Savarkar’s intellectual discourse was rooted in logic, history, and practical solutions to challenges. He was one of the few leaders who argued that true patriotism must include social reform. He challenged untouchability, caste discrimination, and superstitions that held society back. He supported inter-caste dining and marriage. He believed that traditions must serve society, not imprison it. For him, Hindutva meant a fearless examination of traditions, retaining what helped society grow while discarding what weakened it.


Savarkar never formally joined the Rashtriya Swayamsevak Sangh (RSS), but his thoughts found a home in its work. Dr Keshav Baliram Hedgewar, the founder of the RSS, shared Savarkar’s belief that a nation’s strength lay in its people’s character and cultural confidence. While Savarkar wrote and spoke about Hindutva, the RSS turned those ideas into practical exercises through its shakhas by imparting discipline, service, and patriotism among people.

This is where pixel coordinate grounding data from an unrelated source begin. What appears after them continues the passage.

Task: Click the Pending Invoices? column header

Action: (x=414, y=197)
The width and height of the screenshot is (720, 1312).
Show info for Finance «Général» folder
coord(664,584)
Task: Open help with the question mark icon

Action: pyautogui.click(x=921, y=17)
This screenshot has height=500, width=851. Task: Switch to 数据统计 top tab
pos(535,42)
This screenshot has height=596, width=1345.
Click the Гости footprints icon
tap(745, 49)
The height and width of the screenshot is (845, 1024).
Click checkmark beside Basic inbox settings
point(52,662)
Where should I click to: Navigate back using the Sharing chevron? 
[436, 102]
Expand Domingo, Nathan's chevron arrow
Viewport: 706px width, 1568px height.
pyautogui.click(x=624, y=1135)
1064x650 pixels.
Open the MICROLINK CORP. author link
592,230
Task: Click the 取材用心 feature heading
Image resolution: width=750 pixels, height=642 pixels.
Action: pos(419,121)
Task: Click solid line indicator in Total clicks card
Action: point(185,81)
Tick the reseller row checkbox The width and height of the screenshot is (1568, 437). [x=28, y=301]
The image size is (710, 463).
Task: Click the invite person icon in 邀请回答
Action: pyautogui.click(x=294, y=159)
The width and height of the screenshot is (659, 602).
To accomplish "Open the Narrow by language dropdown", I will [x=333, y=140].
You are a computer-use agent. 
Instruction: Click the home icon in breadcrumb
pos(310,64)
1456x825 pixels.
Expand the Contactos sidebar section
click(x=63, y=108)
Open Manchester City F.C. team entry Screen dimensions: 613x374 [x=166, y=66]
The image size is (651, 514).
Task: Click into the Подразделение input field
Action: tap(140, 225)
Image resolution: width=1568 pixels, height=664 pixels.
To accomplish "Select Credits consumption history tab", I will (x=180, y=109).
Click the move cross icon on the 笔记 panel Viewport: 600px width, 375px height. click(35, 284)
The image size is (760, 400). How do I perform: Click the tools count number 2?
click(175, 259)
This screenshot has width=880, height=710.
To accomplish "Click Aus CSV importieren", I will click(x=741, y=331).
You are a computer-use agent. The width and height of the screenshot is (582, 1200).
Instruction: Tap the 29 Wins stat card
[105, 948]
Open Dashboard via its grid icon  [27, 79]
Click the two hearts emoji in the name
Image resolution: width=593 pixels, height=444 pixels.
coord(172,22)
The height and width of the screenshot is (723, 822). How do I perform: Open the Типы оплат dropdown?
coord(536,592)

The RSS taught that Bharat Mata, the personified symbol of Hindutva, was not a slogan but a mother to protect with love and dedication. Today, Hindutva is not trapped in Savarkar’s books alone but is a living idea that has evolved through the work of organisations and individuals who believe in serving this land without discrimination. Whether it is during floods or earthquakes, volunteers who believe in Hindutva work for all people, regardless of faith, showing its practical and inclusive aspects. Hindutva today is also about Bharat’s development and its dignified place in the world, about remembering who we are while embracing modernity scientifically without fear.


At the end, let us remember that he was not just a freedom fighter or a poet. He was a thinker who saw this civilisation as a living continuum. He believed that this land needed to rediscover its confidence to stand tall. His ideas continue to spark debate, which is healthy for a democracy that wishes to grow with clarity. His methods can be examined and discussed, but his relevance remains hard to deny. For Veer Savarkar, Hindutva was never about religious supremacy. It was about imbibing courage, dignity, and unity that would help us collectively while walking confidently into the future. As we move forward, Savarkar’s Hindutva offers a soft but steady reminder of balancing tradition and modernity. It is the inherent strength of knowing who we are, where we belong, and how to walk forward with hope, service, and pride.